In de namiddag van 12 februari vielen de Ethiopiërs van bovenaf de westelijke hellingen de zwarthemden aan, die daardoor niet verder konden. De alpiene divisie van Pusteria was nog altijd in beweging. De Italianen bestookten de Ethiopische stellingen aanhoudend door kanonnen en vliegtuigen.

Tegen de avond van 14 februari was Amba Aradam omsingeld en stelden de Italianen hun artillerie op voor de slotaanval. In de ochtend van 15 februari in het donker en bij bewolkt weer was de opstelling volledig. Toen de zon doorkwam en de wolken optrokken zagen de Ethiopiërs dat ze omsingeld waren. Ze stormden de westelijke hellingen af naar Addi Kolo. De Italiaanse artillerie en luchtmacht stuitten de tegenaanval.

De berg Amba Aradam bestond uit twee delen. Er was een gekartelde bergrug die de Italianen de “haringgraat” noemden en rechts was er een afgeplatte bergtop die de Italianen de “priesterhoed” noemden. Er rond lag de provincie Enderta. Ras Mulugeta dacht, dat de Italianen eerst de “priesterhoed” zouden aanvallen, maar de Italianen vielen eerst de “haringgraat” aan. Daardoor werden de stellingen op de “priesterhoed” onhoudbaar. De 1e divisie zwarthemden hees de Italiaanse vlag op de top van Amba Aradam.

Vlucht[bewerken | brontekst bewerken]

De Ethiopische tegenaanval had een bres gelagen in de Italiaanse linie bij Addi Kolo. Het leger van Ras Mulugeta ontkwam daarlangs naar Amba Alagi en Sokota.

Badoglio bestookte het vluchtende leger met zijn luchtmacht. In vier dagen kregen de Ethiopiërs veertig ton mosterdgas over zich.[3]
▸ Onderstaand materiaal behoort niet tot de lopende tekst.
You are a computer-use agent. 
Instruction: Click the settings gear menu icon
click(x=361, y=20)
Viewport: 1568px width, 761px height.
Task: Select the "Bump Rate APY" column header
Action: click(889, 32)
De Italianen hadden de lokale Oromo bovendien geld uitgeloofd om vluchtende Ethiopiërs aan te vallen. Tadessa Mulugeta, de zoon van ras Mulugeta, was de Asmach van de achterhoede. De Oromo doodden hem en verminkten zijn lijk. Toen ras Mulugeta dat vernam, maakte hij rechtsomkeer. Hij stierf door mitrailleurvuur vanuit een vliegtuig. Het leger van ras Mulugeta viel uiteen.

Nasleep[bewerken | brontekst bewerken]

De Italianen telden 800 doden en de Ethiopiërs 6000 doden en 12.000 gewonden.

Badoglio richtte zich nu opnieuw tegen het centrum van het Ethiopisch leger met ras Kassa Haile Darge en ras Seyoum Mengesha in de Tweede Slag bij Tembien.